What is the difference between StringBuilder and StringBuffer?

StringBuffer is synchronized, StringBuilder is not.

What does it mean that a String is immutable?

It means that once a String object is created, it’s value cannot be changed. More on that here: What is the difference between final and immutable in Java?

Are Strings thread safe?

Strings are thread safe, because they are immutable so their state cannot change after they are created.

What is String interning?

See our separate article on this topic: What is String interning in Java?

Bonus: Why could String’s substring() method cause a memory leak in JDK6?

In JDK6 the String class contained three fields: value, offset, count.

  • value – The characters of the String as a char array.
  • offset – The first index of the array.
  • count – The number of characters in the String.

When the substring() method was called, it just created a new String object that contained the same value, but used a different offset and count. As a result the new object referenced the old object and made it impossible for it to be garbage collected. If you had a lot of huge Strings, this wasted memory could add up to large amounts.

Here is the String constructor that causes the mentioned problem in JDK6.

String(int offset, int count, char value[]) {
    this.value = value;
    this.offset = offset;
    this.count = count;
}

In JDK7, this issue has been resolved. The String class no longer has the offset and count fields. When the substring() method is used, a new String is created by copying the required characters to a new object.

What is the Difference Between Final and Immutable in Java?

Final

If you declare a field or variable final, it means, that you cannot change the object reference stored in it. It will always point to the same object. While you cannot substitute the stored reference with another one, you can modify the referenced object (for example update its fields).

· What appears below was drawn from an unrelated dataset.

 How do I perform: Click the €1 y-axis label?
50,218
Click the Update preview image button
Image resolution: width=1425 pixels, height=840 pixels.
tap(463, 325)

For classes, final means that you cannot create a subclass of it.

Making something final is just a matter of adding a keyword, reaching immutability is a bit more complex.

Immutable

If an object is immutable, it’s state/value cannot change over time. A good example for this is the String or the BigDecimal class.

BigDecimal for example, has a number of “manipulation” methods like add(), but these methods will not modify the original object, but they will return a new one.

public BigInteger add(BigInteger val) {
        // ...
        return new BigInteger(resultMag, cmp == signum ? 1 : -1);
    }

Making an object immutable is the responsibility of the programmer. It cannot be achieved just by putting there a keyword like in case of final.

Final and immutable

Of course, it is possible for an object to be final and immutable at the same time. A good example for this is the String class.